→ **What the exercise asks**
The line with "Task: Stop the service with 停止(T) button", the line with "You are a computer-use agent. 690x656 pixels.", and all lines between them in the material below: return these exactly, and no others.

→ **Supplied material**
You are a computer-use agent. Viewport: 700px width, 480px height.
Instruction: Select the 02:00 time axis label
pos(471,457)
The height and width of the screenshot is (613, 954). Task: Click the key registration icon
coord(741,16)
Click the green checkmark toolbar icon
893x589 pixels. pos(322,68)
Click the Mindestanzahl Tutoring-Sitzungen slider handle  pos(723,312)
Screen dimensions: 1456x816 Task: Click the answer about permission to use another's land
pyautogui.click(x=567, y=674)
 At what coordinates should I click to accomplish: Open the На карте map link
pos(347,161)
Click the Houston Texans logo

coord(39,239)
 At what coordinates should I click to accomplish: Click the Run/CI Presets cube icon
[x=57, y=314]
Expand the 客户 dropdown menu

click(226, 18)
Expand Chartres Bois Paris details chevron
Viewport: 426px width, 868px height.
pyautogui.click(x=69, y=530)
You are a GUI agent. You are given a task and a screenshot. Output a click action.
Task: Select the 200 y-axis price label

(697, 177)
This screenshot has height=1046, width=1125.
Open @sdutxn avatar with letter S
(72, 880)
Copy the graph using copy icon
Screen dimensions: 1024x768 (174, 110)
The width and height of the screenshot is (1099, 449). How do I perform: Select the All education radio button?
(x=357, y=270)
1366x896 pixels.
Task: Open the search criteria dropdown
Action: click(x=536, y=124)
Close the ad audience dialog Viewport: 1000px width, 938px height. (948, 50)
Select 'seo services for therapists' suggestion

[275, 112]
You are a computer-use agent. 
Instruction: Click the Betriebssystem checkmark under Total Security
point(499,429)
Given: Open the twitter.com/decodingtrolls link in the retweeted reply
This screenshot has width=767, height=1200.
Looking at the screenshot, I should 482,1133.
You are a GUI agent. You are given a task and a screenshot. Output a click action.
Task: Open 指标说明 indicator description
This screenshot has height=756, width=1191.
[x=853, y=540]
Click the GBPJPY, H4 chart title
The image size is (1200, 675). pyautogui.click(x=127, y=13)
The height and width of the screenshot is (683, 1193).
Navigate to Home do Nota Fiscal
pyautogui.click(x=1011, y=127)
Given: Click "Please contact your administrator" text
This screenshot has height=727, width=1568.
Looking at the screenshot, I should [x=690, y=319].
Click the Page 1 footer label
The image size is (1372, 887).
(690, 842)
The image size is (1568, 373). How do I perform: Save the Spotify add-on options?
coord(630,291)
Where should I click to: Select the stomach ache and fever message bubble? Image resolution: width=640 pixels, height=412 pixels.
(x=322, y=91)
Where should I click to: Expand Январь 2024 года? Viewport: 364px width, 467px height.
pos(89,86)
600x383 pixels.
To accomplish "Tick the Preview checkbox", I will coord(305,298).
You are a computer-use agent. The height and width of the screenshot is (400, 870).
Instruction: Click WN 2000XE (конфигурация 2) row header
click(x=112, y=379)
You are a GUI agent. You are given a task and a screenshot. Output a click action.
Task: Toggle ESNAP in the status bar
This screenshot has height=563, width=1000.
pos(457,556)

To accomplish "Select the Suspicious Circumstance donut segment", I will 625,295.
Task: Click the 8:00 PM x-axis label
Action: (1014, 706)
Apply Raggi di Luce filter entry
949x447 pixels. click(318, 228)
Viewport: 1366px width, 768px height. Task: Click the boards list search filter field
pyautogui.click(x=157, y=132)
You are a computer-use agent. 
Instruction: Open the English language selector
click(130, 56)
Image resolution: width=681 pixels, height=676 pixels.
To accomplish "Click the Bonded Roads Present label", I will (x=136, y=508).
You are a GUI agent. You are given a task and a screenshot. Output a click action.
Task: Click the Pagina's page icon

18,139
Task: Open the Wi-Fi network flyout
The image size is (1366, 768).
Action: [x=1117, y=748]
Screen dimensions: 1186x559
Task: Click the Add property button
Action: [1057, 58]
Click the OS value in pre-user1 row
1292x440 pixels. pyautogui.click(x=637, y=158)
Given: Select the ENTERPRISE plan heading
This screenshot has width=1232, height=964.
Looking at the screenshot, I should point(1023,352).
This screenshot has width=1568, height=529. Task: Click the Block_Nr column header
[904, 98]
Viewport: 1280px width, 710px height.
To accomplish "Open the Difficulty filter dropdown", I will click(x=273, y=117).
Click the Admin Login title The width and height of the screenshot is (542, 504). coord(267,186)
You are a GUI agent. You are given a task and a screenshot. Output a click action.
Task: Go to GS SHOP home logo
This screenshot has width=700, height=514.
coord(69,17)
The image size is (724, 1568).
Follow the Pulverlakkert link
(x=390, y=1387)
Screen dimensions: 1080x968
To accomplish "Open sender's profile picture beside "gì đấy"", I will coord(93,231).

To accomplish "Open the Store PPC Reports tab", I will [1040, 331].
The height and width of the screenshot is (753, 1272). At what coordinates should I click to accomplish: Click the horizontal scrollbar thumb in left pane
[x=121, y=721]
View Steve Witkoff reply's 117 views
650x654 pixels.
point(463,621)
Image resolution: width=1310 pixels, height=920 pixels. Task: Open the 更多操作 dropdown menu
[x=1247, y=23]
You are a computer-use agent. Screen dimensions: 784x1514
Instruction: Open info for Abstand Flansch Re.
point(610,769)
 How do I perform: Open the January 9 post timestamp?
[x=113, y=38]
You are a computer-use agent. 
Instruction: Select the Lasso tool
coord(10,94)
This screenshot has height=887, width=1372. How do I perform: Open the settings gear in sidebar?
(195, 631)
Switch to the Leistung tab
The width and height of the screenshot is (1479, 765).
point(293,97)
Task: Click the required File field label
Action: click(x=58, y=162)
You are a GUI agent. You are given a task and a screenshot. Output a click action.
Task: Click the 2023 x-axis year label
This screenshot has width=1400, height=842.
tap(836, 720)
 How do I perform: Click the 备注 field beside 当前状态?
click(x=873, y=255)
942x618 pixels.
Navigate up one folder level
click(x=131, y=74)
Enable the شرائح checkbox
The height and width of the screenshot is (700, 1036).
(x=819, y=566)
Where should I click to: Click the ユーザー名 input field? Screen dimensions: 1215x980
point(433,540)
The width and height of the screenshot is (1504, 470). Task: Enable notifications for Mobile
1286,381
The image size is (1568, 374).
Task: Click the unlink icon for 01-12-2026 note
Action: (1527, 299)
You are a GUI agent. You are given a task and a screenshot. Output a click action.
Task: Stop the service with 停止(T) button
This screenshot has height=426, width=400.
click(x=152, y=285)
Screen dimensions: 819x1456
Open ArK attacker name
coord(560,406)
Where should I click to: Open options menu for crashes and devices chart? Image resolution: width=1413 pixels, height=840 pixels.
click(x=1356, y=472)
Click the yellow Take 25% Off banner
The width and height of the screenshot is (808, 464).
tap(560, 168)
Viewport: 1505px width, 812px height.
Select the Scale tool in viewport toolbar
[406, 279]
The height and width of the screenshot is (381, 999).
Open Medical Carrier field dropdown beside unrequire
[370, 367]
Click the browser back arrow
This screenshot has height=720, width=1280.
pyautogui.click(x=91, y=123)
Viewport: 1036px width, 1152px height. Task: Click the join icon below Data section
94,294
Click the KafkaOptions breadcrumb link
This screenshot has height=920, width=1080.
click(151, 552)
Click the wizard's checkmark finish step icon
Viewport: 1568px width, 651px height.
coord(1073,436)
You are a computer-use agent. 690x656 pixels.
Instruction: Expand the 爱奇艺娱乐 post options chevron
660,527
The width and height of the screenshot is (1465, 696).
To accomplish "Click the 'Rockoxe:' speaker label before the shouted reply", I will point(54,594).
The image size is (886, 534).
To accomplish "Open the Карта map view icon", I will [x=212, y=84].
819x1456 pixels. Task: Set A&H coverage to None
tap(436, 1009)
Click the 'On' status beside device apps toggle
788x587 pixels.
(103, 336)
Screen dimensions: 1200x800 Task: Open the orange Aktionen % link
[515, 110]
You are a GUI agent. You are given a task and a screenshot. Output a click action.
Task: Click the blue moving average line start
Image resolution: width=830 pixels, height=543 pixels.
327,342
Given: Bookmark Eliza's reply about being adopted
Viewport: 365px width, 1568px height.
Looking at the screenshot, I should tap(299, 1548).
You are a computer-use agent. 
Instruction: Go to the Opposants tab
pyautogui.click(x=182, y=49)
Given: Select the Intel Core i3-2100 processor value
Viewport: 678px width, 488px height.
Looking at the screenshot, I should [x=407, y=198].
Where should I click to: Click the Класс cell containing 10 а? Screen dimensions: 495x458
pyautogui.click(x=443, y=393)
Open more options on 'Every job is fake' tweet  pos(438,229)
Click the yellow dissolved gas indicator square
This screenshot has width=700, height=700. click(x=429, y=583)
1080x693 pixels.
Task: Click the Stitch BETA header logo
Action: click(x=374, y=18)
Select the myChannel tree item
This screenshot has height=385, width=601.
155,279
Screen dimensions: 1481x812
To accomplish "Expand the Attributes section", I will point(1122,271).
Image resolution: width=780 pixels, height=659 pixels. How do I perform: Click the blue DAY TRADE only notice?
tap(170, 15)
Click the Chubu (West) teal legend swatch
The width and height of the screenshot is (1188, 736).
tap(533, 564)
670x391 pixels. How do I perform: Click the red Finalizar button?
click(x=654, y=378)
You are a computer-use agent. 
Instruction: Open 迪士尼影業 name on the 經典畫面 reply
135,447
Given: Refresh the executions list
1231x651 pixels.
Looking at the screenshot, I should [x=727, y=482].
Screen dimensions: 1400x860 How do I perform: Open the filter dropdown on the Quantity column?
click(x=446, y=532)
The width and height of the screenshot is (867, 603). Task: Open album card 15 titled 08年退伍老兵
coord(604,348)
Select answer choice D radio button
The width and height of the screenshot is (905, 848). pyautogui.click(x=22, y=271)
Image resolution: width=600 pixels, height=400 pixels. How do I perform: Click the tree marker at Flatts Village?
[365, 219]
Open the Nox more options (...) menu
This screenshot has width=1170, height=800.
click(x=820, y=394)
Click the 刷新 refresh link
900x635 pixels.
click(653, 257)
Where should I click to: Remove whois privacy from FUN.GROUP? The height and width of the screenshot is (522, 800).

→ **Answer box**
Task: Stop the service with 停止(T) button
This screenshot has height=426, width=400.
click(x=152, y=285)
Screen dimensions: 819x1456
Open ArK attacker name
coord(560,406)
Where should I click to: Open options menu for crashes and devices chart? Image resolution: width=1413 pixels, height=840 pixels.
click(x=1356, y=472)
Click the yellow Take 25% Off banner
The width and height of the screenshot is (808, 464).
tap(560, 168)
Viewport: 1505px width, 812px height.
Select the Scale tool in viewport toolbar
[406, 279]
The height and width of the screenshot is (381, 999).
Open Medical Carrier field dropdown beside unrequire
[370, 367]
Click the browser back arrow
This screenshot has height=720, width=1280.
pyautogui.click(x=91, y=123)
Viewport: 1036px width, 1152px height. Task: Click the join icon below Data section
94,294
Click the KafkaOptions breadcrumb link
This screenshot has height=920, width=1080.
click(151, 552)
Click the wizard's checkmark finish step icon
Viewport: 1568px width, 651px height.
coord(1073,436)
You are a computer-use agent. 690x656 pixels.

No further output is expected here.